1. **The cluster halting replacements is correct behavior, not a bug.** When the number of faulty nodes exceeds the configured threshold, the system intentionally stops replacing and waits for an operator to intervene rather than performing mass deletions.
2. **`nodeStartupTimeout` defaults to 30 minutes.** New nodes have 30 minutes to start up and join the cluster. If still not ready after that time → marked as faulty and will be replaced. This value is managed by the system and cannot be configured via the Portal.
3. **Auto Healing does not preserve Pod data.** When a node is replaced, pods running on it are also deleted. Workloads that need to persist data must use `PersistentVolume`; workloads requiring high availability must have multiple replicas spread across multiple nodes.
4. **Configuration changes take effect immediately** — no cluster or node restart required.
5. **Auto Healing does not replace a monitoring system.** This is a self-healing mechanism at the node level; you still need monitoring tools (metrics, logs, alerts) to detect issues at the application or infrastructure layer that node status alone cannot reflect.
6. When a node fails, the system creates a replacement. Ensure you have sufficient credit and resource quota to provision the new node.

***

## 9. Frequently asked questions

**When should I disable Auto Healing?**

When you are actively intervening on nodes manually: inspection/debugging, planned maintenance, infrastructure checks. Re-enable it immediately after you're done to keep the cluster protected — leaving it off for long periods removes the cluster's ability to self-heal.

**My node is unhealthy but I don't see any replacement. Why?**

Three common causes:

1. **Timeout not yet elapsed** — the node must maintain an error state continuously for the full Timeout (default 5 minutes) before being flagged. Wait a bit longer.
2. **Safety threshold exceeded** — the number of unhealthy nodes has exceeded `Max Unhealthy` or falls outside `Unhealthy Range`. The system has paused replacements — check the threshold configuration and the `RemediationRestricted` event.
3. **Auto Healing is disabled** — check the toggle on the Portal.

**If a node is replaced, will Pod data be lost?**

Pods running directly on the node will be deleted along with the node. To preserve data, use `PersistentVolume` (storage decoupled from the node lifecycle). To maintain availability, deploy workloads with multiple replicas so that when one replica is lost, the remaining replicas continue serving traffic.
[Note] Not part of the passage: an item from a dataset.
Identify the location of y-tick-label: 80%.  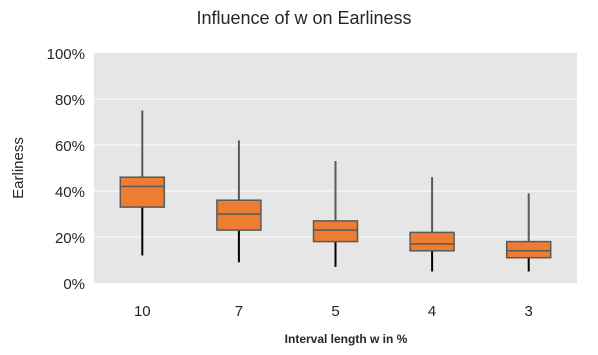
(70, 100).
**What configuration is right for my cluster?**

Refer to the recommendations table in [Section 5](#5-recommended-configuration-by-cluster-type). Pick the row that matches your cluster's scale and workload characteristics, then fine-tune based on real-world experience.

**Why does the Portal show fewer "healthy" nodes than the total node count even though the cluster is running fine?**

Nodes in the initialization phase (not yet past `nodeStartupTimeout`) are not yet counted as "healthy" but are also not considered "unhealthy" — they are in a **transitional state**. The system waits for the node to finish starting up; only after 30 minutes of not becoming ready is it marked unhealthy and replaced. This is normal behavior, not a bug.